Because 5mC is much more abundant than 5hmC, we switched the fluorescence labels on the modification for the smFRET experiment so that there are more acceptors (5mC-Cy5) than donors (5hmC-Cy3) (Fig. 3A). We first used synthetic DNA with 5hmC and 5mC separated by defined distances for smFRET measurement. We observed low FRET (∼0.1), middle-FRET (∼0.6), and high-FRET (∼0.82) states when 5hmC and 5mC are 22, 9, and 1 bp apart, respectively (Fig. 3B). We also constructed a synthetic DNA with adjacent and opposing hemihydroxymethylated/hemimethylated CpG sites (5hmC/5mCpGs) and observed a high-FRET (∼0.78) state (Fig. 3C). Surprisingly, when performing the smFRET measurement on mouse cerebellum DNA, we observed a distinct high-FRET peak (∼0.78) with no middle-FRET peaks in between in both P60 and P14 samples (Fig. 3D). To determine whether this high-FRET state was from 5hmC and 5mC on the same strand or from 5hmC and 5mC on the CpG site, we denatured the DNA before smFRET experiment. We verified that synthetic DNA with 5hmC and 5mC on the same strand retained the FRET signal, whereas synthetic DNA with 5hmC/5mCpGs lost the FRET signal after denaturing (Fig. S5 A and B). Both P60 and P14 mouse cerebellum DNA lost the FRET signal after denaturing, showing that the high FRET state was from adjacent and opposing CpG sites (Fig. S5 C and D).

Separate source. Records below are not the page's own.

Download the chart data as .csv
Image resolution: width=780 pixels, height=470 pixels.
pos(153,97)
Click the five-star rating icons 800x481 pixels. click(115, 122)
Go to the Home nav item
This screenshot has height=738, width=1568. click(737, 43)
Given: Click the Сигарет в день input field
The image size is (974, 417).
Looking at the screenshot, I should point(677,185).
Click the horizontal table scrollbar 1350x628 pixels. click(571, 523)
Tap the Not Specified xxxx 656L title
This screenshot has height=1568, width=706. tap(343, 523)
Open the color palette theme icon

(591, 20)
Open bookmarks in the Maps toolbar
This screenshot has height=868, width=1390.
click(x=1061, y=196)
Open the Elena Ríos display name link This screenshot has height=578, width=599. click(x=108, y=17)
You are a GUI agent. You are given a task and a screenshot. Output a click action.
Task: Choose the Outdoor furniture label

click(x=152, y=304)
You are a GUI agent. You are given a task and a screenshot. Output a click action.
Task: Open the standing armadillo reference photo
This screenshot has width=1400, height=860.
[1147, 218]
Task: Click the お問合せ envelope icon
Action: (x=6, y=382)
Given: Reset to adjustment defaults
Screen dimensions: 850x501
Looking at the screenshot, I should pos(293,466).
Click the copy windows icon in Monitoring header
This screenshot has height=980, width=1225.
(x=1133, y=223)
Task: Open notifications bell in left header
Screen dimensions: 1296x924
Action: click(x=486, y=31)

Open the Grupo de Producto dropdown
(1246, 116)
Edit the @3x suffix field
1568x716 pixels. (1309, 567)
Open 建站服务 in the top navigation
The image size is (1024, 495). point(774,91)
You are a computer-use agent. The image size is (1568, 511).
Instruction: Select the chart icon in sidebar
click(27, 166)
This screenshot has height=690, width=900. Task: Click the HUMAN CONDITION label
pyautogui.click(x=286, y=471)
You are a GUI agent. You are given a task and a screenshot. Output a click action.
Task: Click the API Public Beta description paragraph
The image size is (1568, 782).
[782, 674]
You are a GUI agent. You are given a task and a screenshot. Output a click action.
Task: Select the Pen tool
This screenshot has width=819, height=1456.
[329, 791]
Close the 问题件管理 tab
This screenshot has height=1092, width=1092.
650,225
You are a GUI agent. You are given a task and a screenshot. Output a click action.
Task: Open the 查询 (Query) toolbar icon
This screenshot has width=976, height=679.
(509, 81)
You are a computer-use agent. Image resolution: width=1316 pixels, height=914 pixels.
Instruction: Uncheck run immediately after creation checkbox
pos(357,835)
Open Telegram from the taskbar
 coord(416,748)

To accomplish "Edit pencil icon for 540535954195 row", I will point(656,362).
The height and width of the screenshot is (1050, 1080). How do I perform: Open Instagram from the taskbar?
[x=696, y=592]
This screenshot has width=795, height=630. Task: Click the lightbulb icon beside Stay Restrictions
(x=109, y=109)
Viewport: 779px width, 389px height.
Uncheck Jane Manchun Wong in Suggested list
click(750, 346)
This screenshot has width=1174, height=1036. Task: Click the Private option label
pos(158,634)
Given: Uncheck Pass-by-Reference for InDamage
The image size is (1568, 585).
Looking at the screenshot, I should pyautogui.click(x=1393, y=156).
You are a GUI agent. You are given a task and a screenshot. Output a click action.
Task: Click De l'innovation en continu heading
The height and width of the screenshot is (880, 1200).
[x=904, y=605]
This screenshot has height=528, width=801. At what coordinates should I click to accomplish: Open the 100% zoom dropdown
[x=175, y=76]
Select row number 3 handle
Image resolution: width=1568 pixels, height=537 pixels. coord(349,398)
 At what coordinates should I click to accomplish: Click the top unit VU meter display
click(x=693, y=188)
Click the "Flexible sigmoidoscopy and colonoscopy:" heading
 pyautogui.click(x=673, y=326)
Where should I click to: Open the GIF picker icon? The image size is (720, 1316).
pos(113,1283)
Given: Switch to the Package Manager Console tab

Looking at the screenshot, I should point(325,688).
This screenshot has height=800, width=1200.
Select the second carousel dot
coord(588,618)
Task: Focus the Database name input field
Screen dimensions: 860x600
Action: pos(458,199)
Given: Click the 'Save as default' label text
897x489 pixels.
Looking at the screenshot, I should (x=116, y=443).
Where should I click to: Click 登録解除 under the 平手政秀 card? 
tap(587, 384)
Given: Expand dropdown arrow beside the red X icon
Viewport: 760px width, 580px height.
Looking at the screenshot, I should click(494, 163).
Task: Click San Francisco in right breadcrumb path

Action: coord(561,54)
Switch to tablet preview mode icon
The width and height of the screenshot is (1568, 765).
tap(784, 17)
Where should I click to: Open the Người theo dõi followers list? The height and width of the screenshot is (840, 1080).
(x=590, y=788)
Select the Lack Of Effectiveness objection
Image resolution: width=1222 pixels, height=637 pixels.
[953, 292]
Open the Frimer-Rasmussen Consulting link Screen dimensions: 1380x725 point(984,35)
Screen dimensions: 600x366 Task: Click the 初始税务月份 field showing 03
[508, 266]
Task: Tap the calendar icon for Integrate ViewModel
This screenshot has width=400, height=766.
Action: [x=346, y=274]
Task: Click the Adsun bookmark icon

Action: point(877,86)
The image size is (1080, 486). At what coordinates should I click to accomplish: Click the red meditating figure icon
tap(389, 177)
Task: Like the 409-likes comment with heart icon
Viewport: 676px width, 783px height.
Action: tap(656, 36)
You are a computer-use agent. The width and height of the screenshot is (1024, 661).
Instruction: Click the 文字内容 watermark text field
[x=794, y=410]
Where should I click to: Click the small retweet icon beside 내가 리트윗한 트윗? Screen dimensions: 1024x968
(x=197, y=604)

We also constructed synthetic DNAs with fully hydroxymethylated (5hmC/5hmCpGs) or fully methylated CpG sites (5mC/5mCpGs) and verified the smFRET signals were not from these CpG sites (Fig. 3C and Fig. S6). Additionally, we used mouse cerebellum genomic DNA to confirm that the high-FRET events can only be observed in 5mC and 5hmC dual-labeled samples but not in donor-only or acceptor-only single-labeled samples (Fig. S7). Moreover, we observed anticorrelated intensity changes of the donor and acceptor due to accepter bleaching in mouse cerebellum genomic DNA, a validation of the smFRET events (Fig. S8). These results confirm the existence of high levels of 5hmC/5mCpGs in the mouse cerebellum. We further conducted smFRET measurements in genomic DNA from different mouse tissues with different 5hmC levels and cell proliferation rates (10, 24) and from mouse embryonic stem cell (mESC) as well. We observed consistently high levels of 5hmC/5mCpGs in all of the tissues and the cell line, indicating that such hybrid CpG sites are a universal phenomenon across the mammalian genome independent of cell proliferation and 5hmC level (Fig. 3D). After accounting for the efficiency of the labeling and detection on synthetic DNA, we estimated that 5hmC/5mCpGs roughly account for 60% of 5hmC. Our results revise the current understanding that 5hmC mainly exists as fully hydroxymethylated form (5hmC/5hmCpGs) (15, 25) and point to the previously indiscernible 5hmC/5mCpGs as a major state for 5hmC in vivo.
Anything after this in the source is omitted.